From: Petr Mladek <pmladek@suse.com>
To: John Ogness <john.ogness@linutronix.de>
Cc: Sergey Senozhatsky <senozhatsky@chromium.org>,
Steven Rostedt <rostedt@goodmis.org>,
Thomas Gleixner <tglx@linutronix.de>,
linux-kernel@vger.kernel.org,
Greg Kroah-Hartman <gregkh@linuxfoundation.org>
Subject: Re: [PATCH printk v1 11/13] printk: reimplement console_lock for proper kthread support
Date: Wed, 23 Feb 2022 11:19:43 +0100 [thread overview]
Message-ID: <YhYKP/UuSKENGwfj@alley> (raw)

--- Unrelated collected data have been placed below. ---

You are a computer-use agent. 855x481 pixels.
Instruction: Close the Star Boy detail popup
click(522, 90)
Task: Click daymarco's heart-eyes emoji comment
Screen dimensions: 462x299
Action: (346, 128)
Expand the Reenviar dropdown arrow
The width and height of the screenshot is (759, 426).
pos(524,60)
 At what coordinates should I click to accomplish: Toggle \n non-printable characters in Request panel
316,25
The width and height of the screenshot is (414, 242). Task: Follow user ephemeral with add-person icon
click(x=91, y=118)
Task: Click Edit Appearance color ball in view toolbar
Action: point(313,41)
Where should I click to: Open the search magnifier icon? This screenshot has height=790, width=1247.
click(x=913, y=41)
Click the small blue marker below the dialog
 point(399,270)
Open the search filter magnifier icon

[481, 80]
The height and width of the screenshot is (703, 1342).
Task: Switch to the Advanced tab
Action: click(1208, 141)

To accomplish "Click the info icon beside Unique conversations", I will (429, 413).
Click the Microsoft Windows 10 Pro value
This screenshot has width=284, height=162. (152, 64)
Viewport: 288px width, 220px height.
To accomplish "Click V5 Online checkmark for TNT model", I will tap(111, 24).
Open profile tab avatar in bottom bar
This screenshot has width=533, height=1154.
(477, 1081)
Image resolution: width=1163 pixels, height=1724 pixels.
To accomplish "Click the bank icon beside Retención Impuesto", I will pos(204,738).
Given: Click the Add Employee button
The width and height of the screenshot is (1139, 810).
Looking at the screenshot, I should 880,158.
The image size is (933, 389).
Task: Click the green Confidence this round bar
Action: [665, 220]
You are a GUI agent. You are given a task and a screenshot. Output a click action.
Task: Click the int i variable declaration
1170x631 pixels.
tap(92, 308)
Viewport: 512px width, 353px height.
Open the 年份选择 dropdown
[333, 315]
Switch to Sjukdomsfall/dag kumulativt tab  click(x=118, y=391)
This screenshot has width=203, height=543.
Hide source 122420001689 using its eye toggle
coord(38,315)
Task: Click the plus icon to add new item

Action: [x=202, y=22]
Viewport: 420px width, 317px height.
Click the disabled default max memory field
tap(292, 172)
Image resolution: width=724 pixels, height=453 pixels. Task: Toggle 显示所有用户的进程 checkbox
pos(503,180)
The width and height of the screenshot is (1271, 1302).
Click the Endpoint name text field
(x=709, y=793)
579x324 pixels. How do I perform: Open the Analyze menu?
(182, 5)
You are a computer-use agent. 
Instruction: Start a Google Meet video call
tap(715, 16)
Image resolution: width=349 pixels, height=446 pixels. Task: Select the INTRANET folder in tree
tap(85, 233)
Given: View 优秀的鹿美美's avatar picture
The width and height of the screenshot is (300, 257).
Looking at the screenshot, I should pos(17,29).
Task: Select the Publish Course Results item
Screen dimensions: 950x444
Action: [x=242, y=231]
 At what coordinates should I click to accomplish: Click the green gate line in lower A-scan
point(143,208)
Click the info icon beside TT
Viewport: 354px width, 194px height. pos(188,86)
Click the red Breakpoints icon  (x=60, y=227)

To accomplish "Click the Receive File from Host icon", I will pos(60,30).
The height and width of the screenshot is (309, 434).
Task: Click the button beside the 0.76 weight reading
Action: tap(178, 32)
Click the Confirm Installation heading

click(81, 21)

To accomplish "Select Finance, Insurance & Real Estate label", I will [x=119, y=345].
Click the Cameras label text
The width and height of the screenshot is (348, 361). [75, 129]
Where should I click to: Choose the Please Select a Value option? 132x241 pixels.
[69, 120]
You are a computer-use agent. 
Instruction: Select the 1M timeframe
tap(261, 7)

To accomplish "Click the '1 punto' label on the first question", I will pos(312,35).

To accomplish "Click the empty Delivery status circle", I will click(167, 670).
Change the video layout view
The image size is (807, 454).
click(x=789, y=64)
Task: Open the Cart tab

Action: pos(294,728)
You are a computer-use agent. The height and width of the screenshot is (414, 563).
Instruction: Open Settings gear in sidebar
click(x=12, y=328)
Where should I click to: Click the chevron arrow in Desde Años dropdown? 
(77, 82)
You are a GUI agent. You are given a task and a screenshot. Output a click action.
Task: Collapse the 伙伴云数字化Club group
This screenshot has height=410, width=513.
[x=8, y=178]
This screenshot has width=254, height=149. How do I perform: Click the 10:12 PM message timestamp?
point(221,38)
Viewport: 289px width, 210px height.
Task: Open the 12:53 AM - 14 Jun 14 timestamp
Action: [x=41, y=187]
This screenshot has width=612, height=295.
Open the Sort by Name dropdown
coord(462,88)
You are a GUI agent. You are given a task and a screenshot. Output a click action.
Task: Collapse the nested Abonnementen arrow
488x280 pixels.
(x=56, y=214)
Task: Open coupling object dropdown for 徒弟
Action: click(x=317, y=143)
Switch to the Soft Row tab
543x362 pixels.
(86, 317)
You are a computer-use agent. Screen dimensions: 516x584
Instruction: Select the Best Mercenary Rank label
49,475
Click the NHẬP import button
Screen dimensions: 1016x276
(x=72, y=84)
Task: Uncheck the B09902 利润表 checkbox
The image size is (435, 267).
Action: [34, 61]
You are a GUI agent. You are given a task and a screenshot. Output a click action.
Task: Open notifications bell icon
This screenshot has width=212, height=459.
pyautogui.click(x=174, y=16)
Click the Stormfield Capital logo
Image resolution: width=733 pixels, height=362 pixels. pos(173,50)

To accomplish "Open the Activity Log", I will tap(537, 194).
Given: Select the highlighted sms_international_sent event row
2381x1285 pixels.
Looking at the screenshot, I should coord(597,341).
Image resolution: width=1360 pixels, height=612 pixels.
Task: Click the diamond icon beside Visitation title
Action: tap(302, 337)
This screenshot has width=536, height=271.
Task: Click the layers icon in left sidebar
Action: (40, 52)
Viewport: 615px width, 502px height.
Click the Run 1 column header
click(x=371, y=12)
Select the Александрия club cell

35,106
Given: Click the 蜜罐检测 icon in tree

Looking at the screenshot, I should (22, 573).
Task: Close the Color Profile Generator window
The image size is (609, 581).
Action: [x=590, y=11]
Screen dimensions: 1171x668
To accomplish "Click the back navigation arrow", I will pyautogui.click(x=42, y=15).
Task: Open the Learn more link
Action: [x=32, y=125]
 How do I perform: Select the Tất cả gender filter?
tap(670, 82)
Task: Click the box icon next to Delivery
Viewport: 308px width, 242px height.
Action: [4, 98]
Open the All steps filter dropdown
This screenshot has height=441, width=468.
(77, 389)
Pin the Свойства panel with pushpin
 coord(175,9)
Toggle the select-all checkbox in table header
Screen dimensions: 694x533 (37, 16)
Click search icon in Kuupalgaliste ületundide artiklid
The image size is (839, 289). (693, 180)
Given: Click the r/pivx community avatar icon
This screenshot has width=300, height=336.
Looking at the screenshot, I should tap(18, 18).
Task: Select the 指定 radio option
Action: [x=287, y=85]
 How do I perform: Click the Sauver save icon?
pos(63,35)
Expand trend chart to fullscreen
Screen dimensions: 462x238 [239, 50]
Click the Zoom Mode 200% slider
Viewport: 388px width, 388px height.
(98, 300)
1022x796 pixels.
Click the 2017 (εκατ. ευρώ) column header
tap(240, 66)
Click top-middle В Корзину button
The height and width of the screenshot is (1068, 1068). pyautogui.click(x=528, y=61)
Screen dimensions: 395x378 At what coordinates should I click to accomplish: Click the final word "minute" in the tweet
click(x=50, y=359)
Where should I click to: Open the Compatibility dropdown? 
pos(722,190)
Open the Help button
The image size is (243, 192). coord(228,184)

In-Reply-To: <20220207194323.273637-12-john.ogness@linutronix.de>
On Mon 2022-02-07 20:49:21, John Ogness wrote:
> Rather than console_lock() callers holding the per-console mutex
> for the duration of the console lock, the per-console mutex is only
> taken in order to set a new CON_PAUSED flag, which is checked by
> the kthread printers. This avoids any issues due to nested locking
> between the various per-console mutexes.
>
> diff --git a/include/linux/console.h b/include/linux/console.h
> index 0f94b1771df8..c51c7f5507a5 100644
> --- a/include/linux/console.h
> +++ b/include/linux/console.h
> @@ -16,6 +16,7 @@
>
> #include <linux/atomic.h>
> #include <linux/types.h>
> +#include <linux/mutex.h>
>
> struct vc_data;
> struct console_font_op;
> @@ -136,6 +137,7 @@ static inline int con_debug_leave(void)
> #define CON_ANYTIME (16) /* Safe to call before per-cpu resources ready */
> #define CON_BRL (32) /* Used for a braille device */
> #define CON_EXTENDED (64) /* Use the extended output format a la /dev/kmsg */
> +#define CON_PAUSED (128) /* Sleep while console is locked */
I was few times confused by the name. It sounds like that the console
does not show any messages as all. I mean that it is something as
console_suspend().
It is not easy to find a good short name explaining that it is only
about kthreads. What about CON_DIRECT?
>
> struct console {
> char name[16];
> diff --git a/kernel/printk/printk.c b/kernel/printk/printk.c
> index e182f31fec58..135fbe647092 100644
> --- a/kernel/printk/printk.c
> +++ b/kernel/printk/printk.c
> @@ -214,6 +214,26 @@ int devkmsg_sysctl_set_loglvl(struct ctl_table *table, int write,
> /* Number of registered extended console drivers. */
> static int nr_ext_console_drivers;
>
> +/*
> + * Used to synchronize printing kthreads against direct printing via
> + * console_trylock/console_unlock.
> + *
> + * Values:
> + * -1 = console locked (via trylock), kthreads will not print
> + * 0 = no kthread printing, console not locked (via trylock)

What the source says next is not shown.